Sarajevo Phoenix, a play in two acts, is a collage of narratives from these women. Their accounts of the war and its aftermath form the core of the performance.
Documentary theatre piece based on extensive interviews with members of Sarajevo Phoenix, a mixed-ethnicity collective, and others who survived the siege of Sarajevo (1992-1995). The play gives theatrical shape to personal stories of struggle and redemption as the conflict played out – and continues to play out – in Sarajevo.
As a work of Verbatim Theatre, a documentary theatre based on material culled from first-person interviews and pre-existing text, Sarajevo Phoenix draws upon local knowledge to create counter-histories that are inherently political, often lyrical, and deeply poetic.

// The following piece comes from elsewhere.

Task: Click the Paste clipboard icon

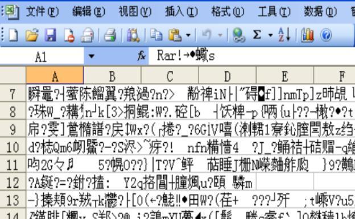Action: tap(175, 35)
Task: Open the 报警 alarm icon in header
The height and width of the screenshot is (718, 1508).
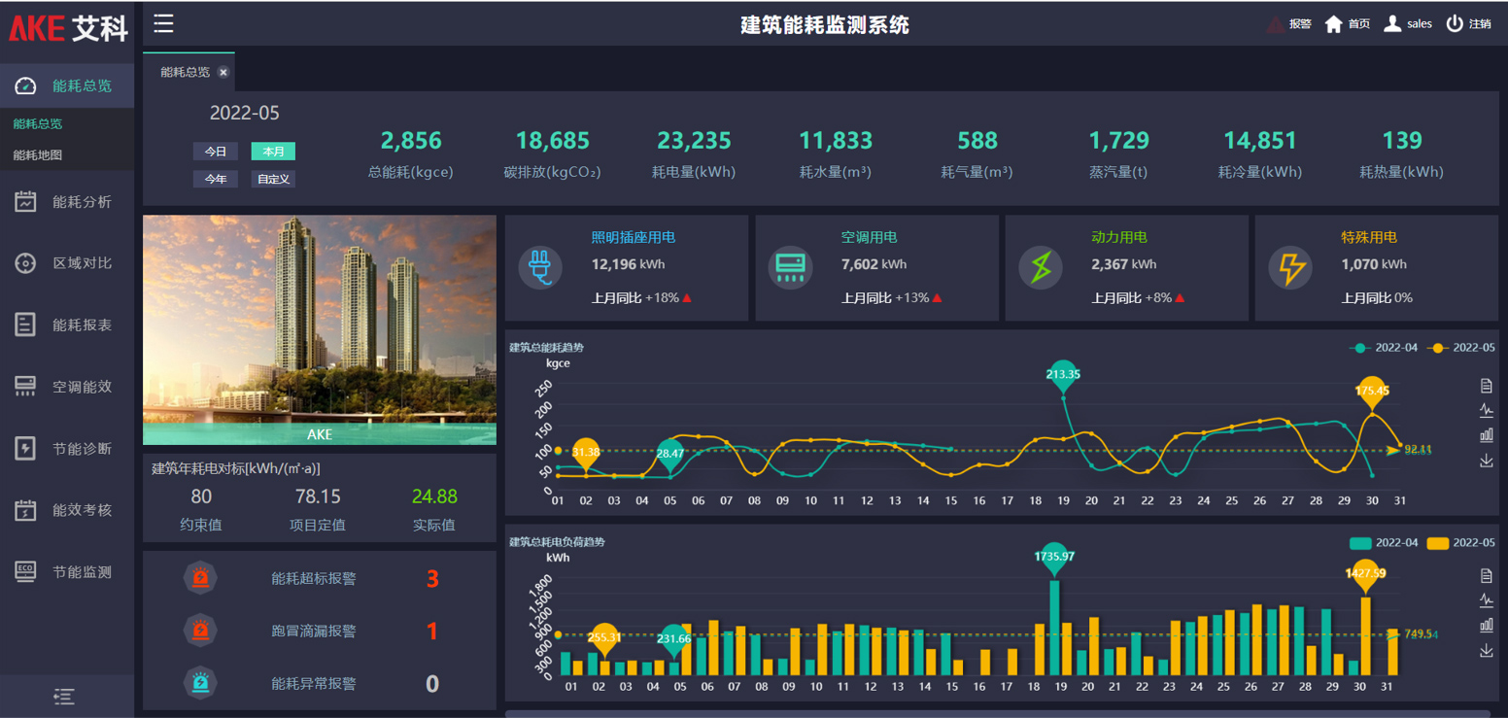Action: [x=1277, y=24]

The play may be seen as a form of Verbatim Theatre which is called “Theatre of Witness,” in which survivors reveal and explore their experiences undergoing social ruptures and civic trauma. Witnesses are speaking the unspeakable, bearing witness in their bodies. While at first victims may be too traumatized to speak, re-telling can be a kind of public mourning; expression leads to healing, and makes a contribution to history. Sarajevo Phoenix allows survivors of the Balkans wars to speak back to history and come to terms with those events that fundamentally altered their lives. As such, it also contributes to history, as told from the perspective of its agents and its victims.
Unmourned losses are dangerous; theatre may offer a site for both commemoration and celebration. As outsiders, we have been invited to facilitate memory in large part because of our status as non-participants, in a process that permits survivors to speak back to history. Sarajevo Phoenix allows for such healing, both in Bosnia and elsewhere.

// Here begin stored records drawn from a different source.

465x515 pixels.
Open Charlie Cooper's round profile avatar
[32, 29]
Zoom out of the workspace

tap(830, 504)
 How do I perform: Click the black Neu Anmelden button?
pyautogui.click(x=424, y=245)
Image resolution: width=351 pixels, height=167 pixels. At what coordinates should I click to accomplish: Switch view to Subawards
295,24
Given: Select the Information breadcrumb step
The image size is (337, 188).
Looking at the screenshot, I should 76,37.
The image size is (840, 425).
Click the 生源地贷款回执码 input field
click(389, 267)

In this project, witnesses to history have invited us to shape and share their stories; this brings both ethical and aesthetic challenges. This becomes a story told from the perspective of insiders and outsiders, both; the writers’ responses are part of the story, but if they remain implicit, unstated, or invisible – an opportunity is lost. In our work, verbatim testimony is selected and shaped by non-participants. To make this element explicit, we intercut photos, theatrical imagery (e.g. ashes of 2 million books filling the skies), and historical material, offering multiple perspectives without sacrificing the core story of survival. By developing the script in workshop with adult learners from the inner core of an economically devastated American city, we uncover links between survivors of different kinds of war – we are creating an elastic working script that will exist in different versions, depending on where – and to whom – it is told.
What functions as a theatre of memory in Sarajevo is another kind of theatre when presented in the US. By developing the script in workshop with adult learners from the inner core of an economically devastated American city (Holyoke, MA) we have uncovered links between survivors of different kinds of war. Sarajevo Phoenix is an elastic, working script that will exist in different versions, depending on where – and to whom – it is told.

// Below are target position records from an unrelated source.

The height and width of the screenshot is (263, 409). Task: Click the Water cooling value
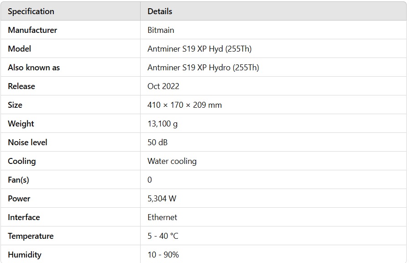(x=172, y=161)
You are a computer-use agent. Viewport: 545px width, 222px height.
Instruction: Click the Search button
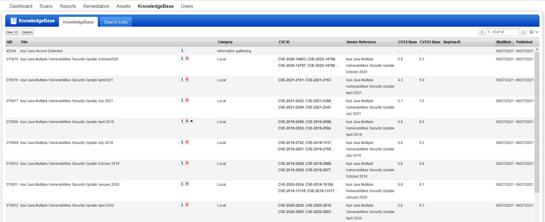tap(27, 32)
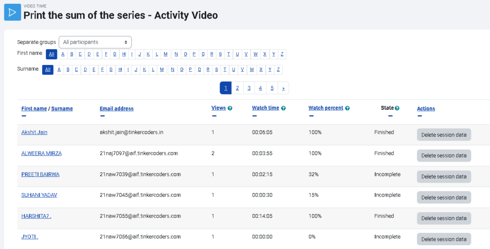Open PREETI BAIRWA's profile link

40,174
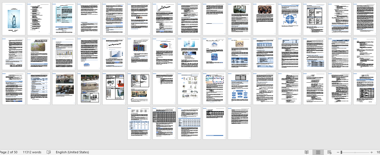Click the page with colorful bar chart
This screenshot has height=155, width=380.
point(64,54)
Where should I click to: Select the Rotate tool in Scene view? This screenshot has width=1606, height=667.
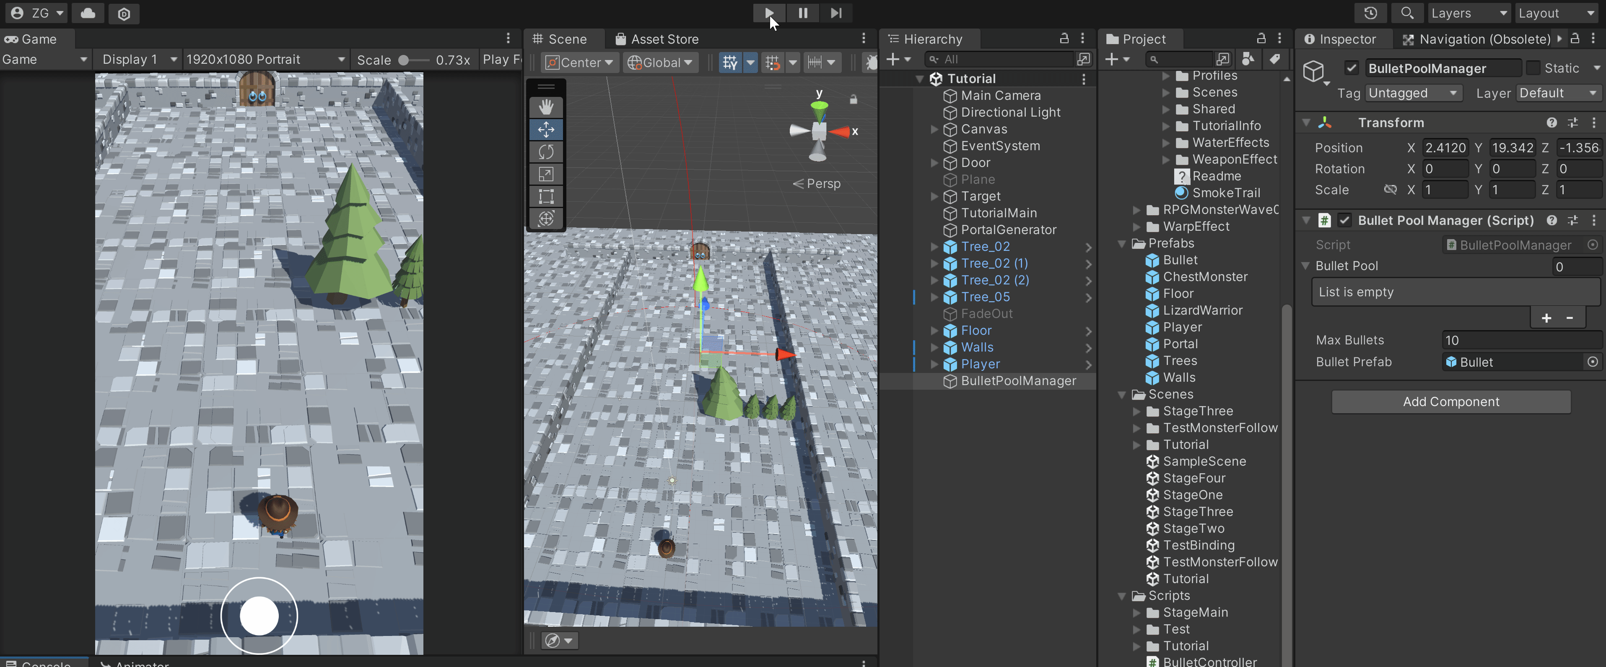546,152
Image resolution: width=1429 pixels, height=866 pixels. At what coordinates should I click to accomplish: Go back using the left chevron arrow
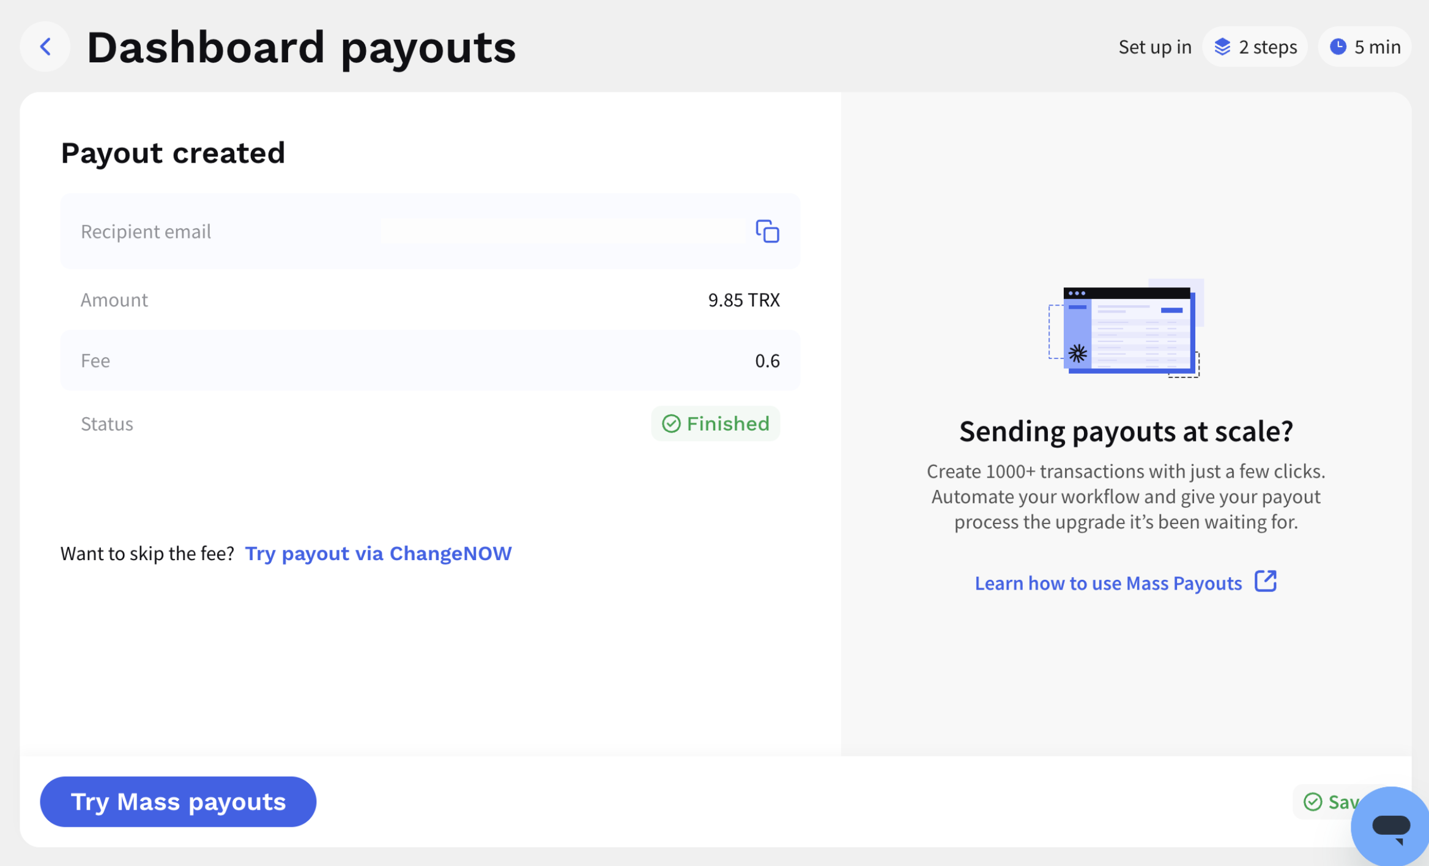click(x=45, y=46)
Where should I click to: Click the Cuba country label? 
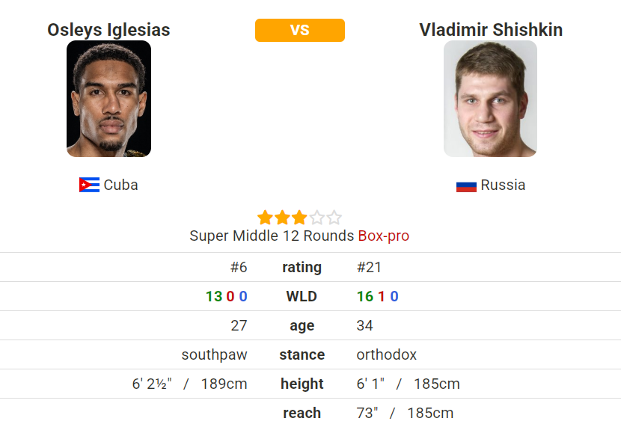click(x=120, y=185)
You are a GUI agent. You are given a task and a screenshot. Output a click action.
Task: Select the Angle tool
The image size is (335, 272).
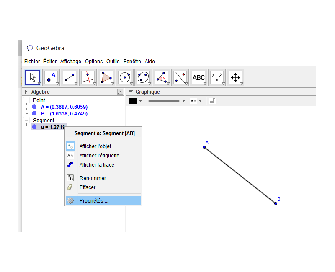click(162, 77)
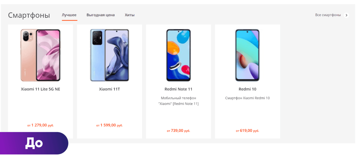Click the price от 619,00 руб.
Screen dimensions: 356x160
point(247,131)
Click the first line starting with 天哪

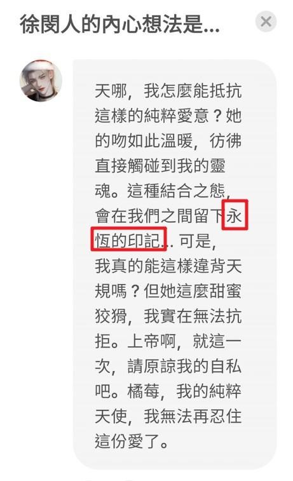[168, 91]
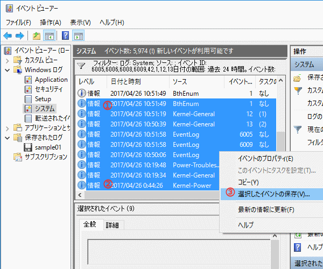Screen dimensions: 323x269
Task: Expand the カスタム ビュー tree node
Action: pos(8,60)
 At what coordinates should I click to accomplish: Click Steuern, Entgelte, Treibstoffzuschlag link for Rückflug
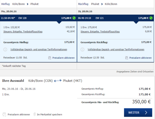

The play presents a wonderful opportunity to share the Bosnian women’s experiential knowledge with people all over the Balkans and the United States. Their fine-grained memories of war and survival are part of a global project of witnessing, and are appropriate for educational and theatrical venues (including the Theatre of Memory/Theatre MESS Festival to which we have been invited); and for audiences in the US, where the events in the former Yugoslavia are part of a ‘forgotten war.”